Dependants

    There are several ways to contest a will and in view of the time limits for bringing a claim.  Whether  you wish to bring a claim or believe that claims may be made we strongly urge you to seek advice at an early stage

    Under the Inheritance (Provision for Family and Dependants) Act 1975 the court has power to vary the Will to award amounts that it considers fair if a Will leaves less than expected for some categories of people.

    In some cases the amount ordered will be for the maintenance of the person and in the case of spouses and partners it will be the amount that the court decides is reasonable in all the circumstances and not limited as for others.

    The factors to be considered by the court when deciding what a person may receive includes:

    • the size of the estate
    • whether any other person is bringing an inheritance act claim
    • the resources and needs of the actual beneficiaries of the estate
    • any obligations the deceased may have had towards that person
    • any physical or mental disability the person claiming may have
    • the claimant’s financial needs and resources
    • any other matter, including any conduct which may be relevant

    The people eligible to apply are:

    • The spouses/civil partner of the deceased.
    • The ex-spouses/civil partner of the deceased (as long as they have not remarried or any previous divorce settlement prevents from making a claim).
    • Anyone living with the deceased in the two years immediately before their death as their husband or wife.
    • A child of the deceased (either biological or adopted), or someone treated as a child of the deceased (e.g. a step child). Even adult children can apply if they are not financially independent.
    • Someone being maintained by the deceased immediately before their death. The definition of being maintained is fairly wide and can include the deceased paying or even just contributing to mortgage/rent, paying off debts, paying for school fees or providing someone with a regular income. Anyone who was living the deceased prior to their death for less than 2 years may still be able to qualify under this section.

    However it should be borne in mind that there may be a reasonable basis for the deceased not to have provided for them in their Will, or made only limited provision.

    Each claim will depend on its own facts so each claim has to be assessed and this should take place quickly as claims should be started within 6 months of death.

    When assessing what someone is likely to receive from an Inheritance Act, it depends on who is making the claim. For anyone other than a spouse or civil partner, any claim is limited to what is required for their maintenance. For spouses and civil partners, the test is higher – it is what would be reasonable for them to receive in all the circumstances not limited to maintenance.
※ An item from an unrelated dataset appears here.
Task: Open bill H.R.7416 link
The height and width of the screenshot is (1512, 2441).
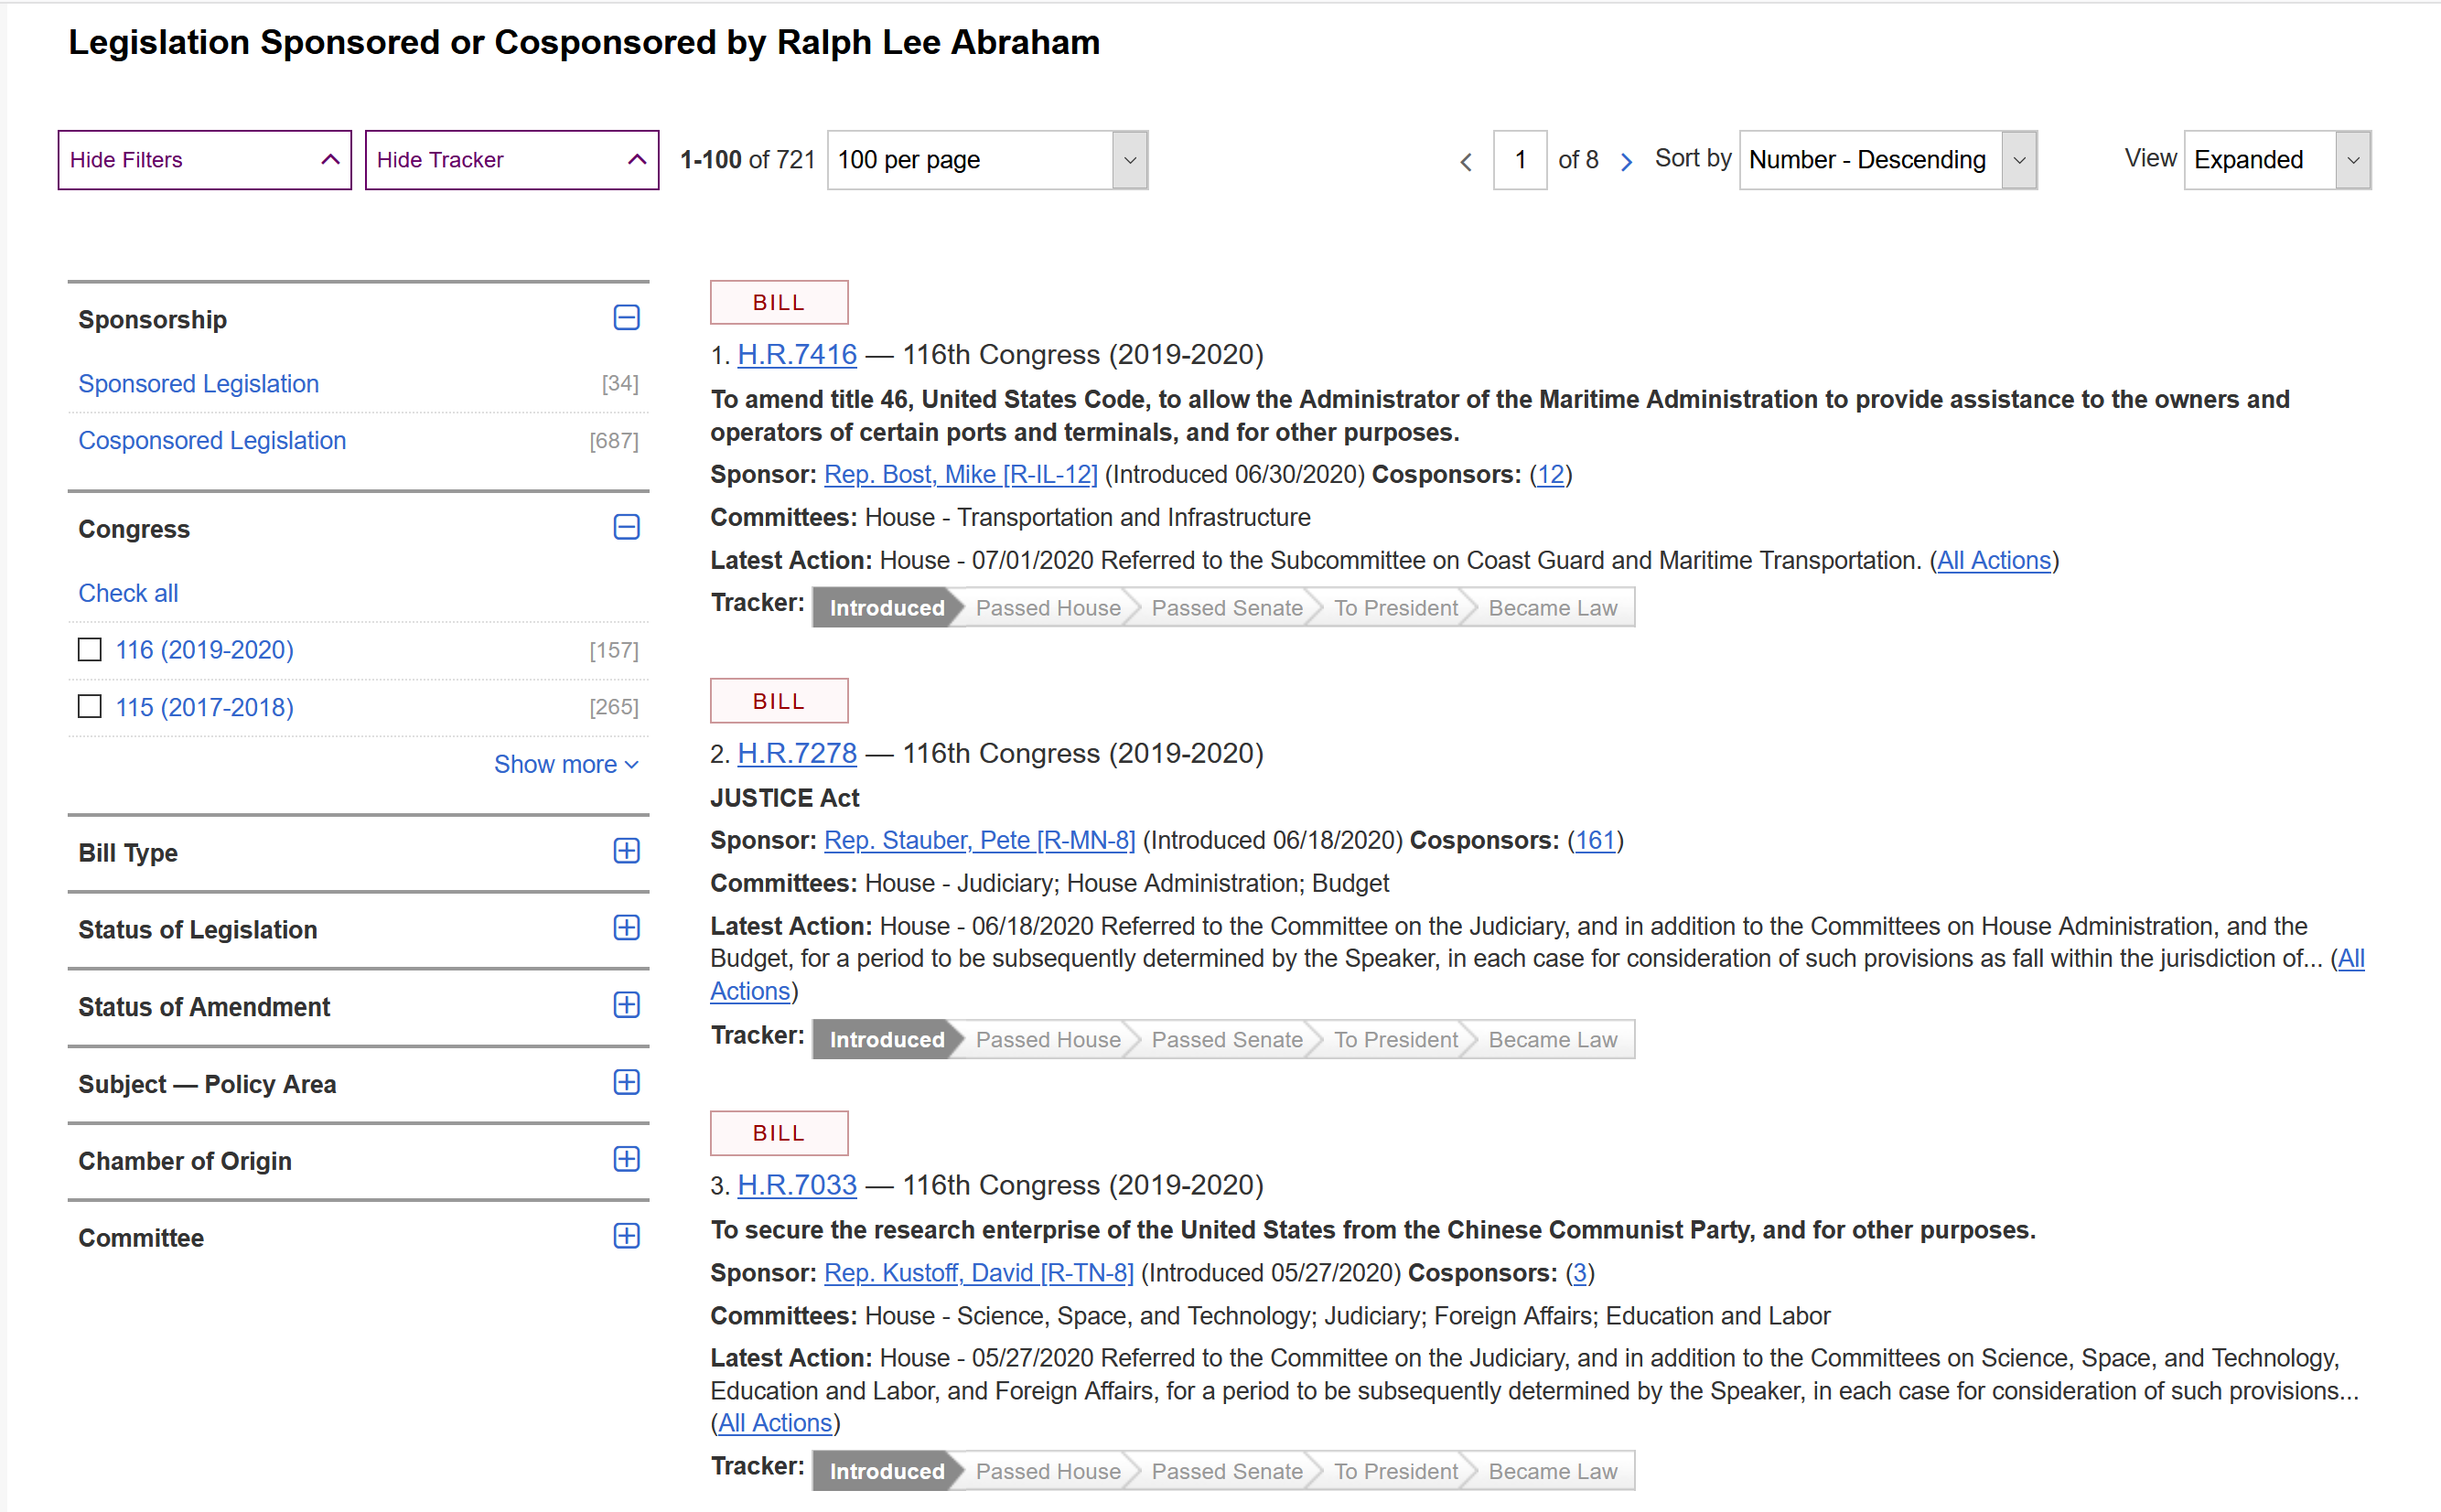Action: (x=796, y=355)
    The Inheritance Act itself sets out a range of factors which would be considered when deciding what a person may receive, if anything. These include:

    • their own financial needs and resources
    • the size of the estate
    • whether any other person is bringing an inheritance act claim
    • the resources and needs of the actual beneficiaries of the estate
    • any obligations the deceased may have had towards that person
    • any physical or mental disability the person claiming may have
    • any other matter, including any conduct which may be relevant

    Each claim will depend on its own facts so each claim has to be assessed properly.

    Are there other types of claim?

    Because of the uncertainty around possible claims executors and beneficiaries should seek advice as soon as passible.  For example, where a Will has been changed questions may arise as to the circumstances of the change. If the testator was confused or signing under pressure and the beneficiaries under the Will are altered then investigation into the history is advisable. Early resolution will always save costs and can save parties from becoming entrenched or taking positions when the background is not fully understood by all.